(Items from a dataset)
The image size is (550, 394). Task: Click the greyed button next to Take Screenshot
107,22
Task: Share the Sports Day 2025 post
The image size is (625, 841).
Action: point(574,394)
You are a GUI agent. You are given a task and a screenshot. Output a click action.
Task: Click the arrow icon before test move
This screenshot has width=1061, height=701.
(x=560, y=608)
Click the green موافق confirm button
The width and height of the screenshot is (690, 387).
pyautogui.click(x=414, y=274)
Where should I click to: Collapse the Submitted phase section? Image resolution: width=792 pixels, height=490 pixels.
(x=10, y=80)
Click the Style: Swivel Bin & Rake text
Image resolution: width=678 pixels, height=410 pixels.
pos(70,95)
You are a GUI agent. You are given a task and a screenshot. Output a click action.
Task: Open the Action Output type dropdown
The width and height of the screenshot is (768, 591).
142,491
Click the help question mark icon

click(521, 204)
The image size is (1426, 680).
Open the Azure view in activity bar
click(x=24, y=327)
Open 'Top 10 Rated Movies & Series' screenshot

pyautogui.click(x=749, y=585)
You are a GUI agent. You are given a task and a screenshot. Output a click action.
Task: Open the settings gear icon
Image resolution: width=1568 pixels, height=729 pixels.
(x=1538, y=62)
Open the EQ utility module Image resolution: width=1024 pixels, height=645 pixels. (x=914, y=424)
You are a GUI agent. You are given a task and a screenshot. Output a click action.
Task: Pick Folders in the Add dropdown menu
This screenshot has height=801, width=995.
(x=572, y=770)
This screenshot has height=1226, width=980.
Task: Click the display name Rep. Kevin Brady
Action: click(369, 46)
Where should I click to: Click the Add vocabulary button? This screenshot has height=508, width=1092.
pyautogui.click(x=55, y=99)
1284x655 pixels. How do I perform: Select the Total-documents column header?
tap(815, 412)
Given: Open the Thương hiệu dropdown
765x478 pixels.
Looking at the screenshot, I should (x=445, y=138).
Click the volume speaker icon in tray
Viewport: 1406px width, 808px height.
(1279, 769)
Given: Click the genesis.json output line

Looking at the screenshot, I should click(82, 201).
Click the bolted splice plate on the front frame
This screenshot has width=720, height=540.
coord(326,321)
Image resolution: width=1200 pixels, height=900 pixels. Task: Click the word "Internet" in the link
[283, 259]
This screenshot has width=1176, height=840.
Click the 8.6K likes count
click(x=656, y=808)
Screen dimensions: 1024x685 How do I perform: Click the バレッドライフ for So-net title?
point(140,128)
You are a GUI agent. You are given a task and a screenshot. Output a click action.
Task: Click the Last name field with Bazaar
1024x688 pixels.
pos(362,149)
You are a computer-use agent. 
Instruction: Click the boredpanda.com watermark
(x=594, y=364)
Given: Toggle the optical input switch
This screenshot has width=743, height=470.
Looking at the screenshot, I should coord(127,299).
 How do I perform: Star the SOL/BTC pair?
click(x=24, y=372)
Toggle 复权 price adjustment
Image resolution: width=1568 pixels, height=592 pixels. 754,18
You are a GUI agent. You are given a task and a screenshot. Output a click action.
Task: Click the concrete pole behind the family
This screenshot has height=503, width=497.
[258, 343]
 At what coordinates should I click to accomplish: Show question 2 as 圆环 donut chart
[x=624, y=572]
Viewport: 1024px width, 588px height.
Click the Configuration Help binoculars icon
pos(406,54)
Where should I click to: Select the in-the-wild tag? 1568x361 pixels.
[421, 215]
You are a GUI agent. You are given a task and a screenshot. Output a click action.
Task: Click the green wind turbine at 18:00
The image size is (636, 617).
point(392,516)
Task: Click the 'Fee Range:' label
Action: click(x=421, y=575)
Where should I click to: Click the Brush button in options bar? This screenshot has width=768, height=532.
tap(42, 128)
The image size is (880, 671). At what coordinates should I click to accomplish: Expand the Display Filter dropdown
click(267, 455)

→ PROBLEM REQUIREMENTS: Quote exactly and only the lines from the one holding "Screen dimensions: 1024x685" through the end of the data.

→ RESPONSE BOX:
Screen dimensions: 1024x685 How do I perform: Click the バレッドライフ for So-net title?
point(140,128)
You are a GUI agent. You are given a task and a screenshot. Output a click action.
Task: Click the Last name field with Bazaar
1024x688 pixels.
pos(362,149)
You are a computer-use agent. 
Instruction: Click the boredpanda.com watermark
(x=594, y=364)
Given: Toggle the optical input switch
This screenshot has width=743, height=470.
Looking at the screenshot, I should coord(127,299).
 How do I perform: Star the SOL/BTC pair?
click(x=24, y=372)
Toggle 复权 price adjustment
Image resolution: width=1568 pixels, height=592 pixels. 754,18
You are a GUI agent. You are given a task and a screenshot. Output a click action.
Task: Click the concrete pole behind the family
This screenshot has height=503, width=497.
[258, 343]
 At what coordinates should I click to accomplish: Show question 2 as 圆环 donut chart
[x=624, y=572]
Viewport: 1024px width, 588px height.
Click the Configuration Help binoculars icon
pos(406,54)
Where should I click to: Select the in-the-wild tag? 1568x361 pixels.
[421, 215]
You are a GUI agent. You are given a task and a screenshot. Output a click action.
Task: Click the green wind turbine at 18:00
The image size is (636, 617).
point(392,516)
Task: Click the 'Fee Range:' label
Action: click(x=421, y=575)
Where should I click to: Click the Brush button in options bar? This screenshot has width=768, height=532.
tap(42, 128)
The image size is (880, 671). At what coordinates should I click to accomplish: Expand the Display Filter dropdown
click(267, 455)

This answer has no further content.